§ Quoted text:

The credibility of Iraq's political process was in danger last night as parliament again failed to vote on a draft constitution which a Sunni politician said was "fit only for the bin".
The government had earlier announced plans to bypass parliament in an attempt to push through the document.
An armed member of Shiite cleric Moqtada Sadr's Mehdi Army stands in front of posters promoting the Iraqi constitution.(AFP/Essam Al-Sudani)
But as the final hours ran out before the deadline for approving the constitution, Hajim al-Hassani, the speaker of the parliament, appeared to overrule the country's leaders by insisting that negotiations would continue today, meaning that the deadline would be missed for the third time.
The impression of growing crisis in Iraq was reinforced when a new front erupted in the violent rebellion, with Shia Muslims fighting each other with guns and rocket-propelled grenades.
Ibrahim al-Jaafari, the prime minister, made an emergency television appeal for peace and sent two police commando units to Najaf where the fighting had started.
Throughout the day in Baghdad, politicians bickered over how to proceed with the constitution without driving the country to civil war.
As night fell, the government's official spokesman, Laith Kubba, announced that a final version of the document had been decided and compromise reached on three issues, although he did not say which. Sunni leaders said that no consensus had been reached.
Hussein al-Falluji, a Sunni member of the drafting panel, said: "If this constitution continues to include federalism, it should be put in the bin and done again."
The chances of the parliament convening declined by the minute. Kamal Hamdoun, a Sunni negotiator, said the Shia politicians - the dominant force in the national assembly - had not turned up for a meeting.
"They are acting according to the law of force instead of the force of law. We call on all Iraqis to vote No in the constitutional referendum."
Shia politicians made clear that they did not see any need for the parliament to vote. The draft is to be put to a referendum in October.

§ Data in this exercise:

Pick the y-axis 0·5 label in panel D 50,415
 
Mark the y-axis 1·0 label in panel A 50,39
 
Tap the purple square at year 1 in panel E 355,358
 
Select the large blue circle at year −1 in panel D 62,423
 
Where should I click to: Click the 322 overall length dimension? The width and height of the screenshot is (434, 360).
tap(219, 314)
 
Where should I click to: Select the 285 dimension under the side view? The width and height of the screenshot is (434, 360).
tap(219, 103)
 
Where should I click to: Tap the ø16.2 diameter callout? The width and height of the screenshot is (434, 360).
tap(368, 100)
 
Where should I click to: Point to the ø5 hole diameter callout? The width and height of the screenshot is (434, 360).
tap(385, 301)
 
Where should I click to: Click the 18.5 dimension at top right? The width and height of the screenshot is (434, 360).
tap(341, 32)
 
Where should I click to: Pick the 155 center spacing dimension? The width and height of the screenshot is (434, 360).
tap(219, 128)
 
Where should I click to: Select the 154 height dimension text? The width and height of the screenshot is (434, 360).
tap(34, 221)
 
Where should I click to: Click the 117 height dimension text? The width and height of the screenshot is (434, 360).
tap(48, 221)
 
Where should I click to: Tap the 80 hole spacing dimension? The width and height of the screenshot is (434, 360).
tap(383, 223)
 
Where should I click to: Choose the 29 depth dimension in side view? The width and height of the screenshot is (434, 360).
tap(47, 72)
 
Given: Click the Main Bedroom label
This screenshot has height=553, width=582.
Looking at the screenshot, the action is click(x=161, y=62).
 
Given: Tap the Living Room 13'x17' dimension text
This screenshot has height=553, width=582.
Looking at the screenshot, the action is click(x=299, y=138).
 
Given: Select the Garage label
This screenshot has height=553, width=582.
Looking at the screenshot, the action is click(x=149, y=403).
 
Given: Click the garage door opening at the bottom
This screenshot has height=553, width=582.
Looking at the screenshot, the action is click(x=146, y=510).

§ Problem 1:
Reproduce the article on Iraq's draft constitution word for word, everything from "As night fell, the" down to "had been reached.".
§ Problem 2:
In the entries, take everything from the first line down to the line containing "tap(385, 301)" and swap "panel" for "figure" without changing anything else. Return only those lines.

§ Complete output 1:
As night fell, the government's official spokesman, Laith Kubba, announced that a final version of the document had been decided and compromise reached on three issues, although he did not say which. Sunni leaders said that no consensus had been reached.

§ Complete output 2:
Pick the y-axis 0·5 label in figure D 50,415
 
Mark the y-axis 1·0 label in figure A 50,39
 
Tap the purple square at year 1 in figure E 355,358
 
Select the large blue circle at year −1 in figure D 62,423
 
Where should I click to: Click the 322 overall length dimension? The width and height of the screenshot is (434, 360).
tap(219, 314)
 
Where should I click to: Select the 285 dimension under the side view? The width and height of the screenshot is (434, 360).
tap(219, 103)
 
Where should I click to: Tap the ø16.2 diameter callout? The width and height of the screenshot is (434, 360).
tap(368, 100)
 
Where should I click to: Point to the ø5 hole diameter callout? The width and height of the screenshot is (434, 360).
tap(385, 301)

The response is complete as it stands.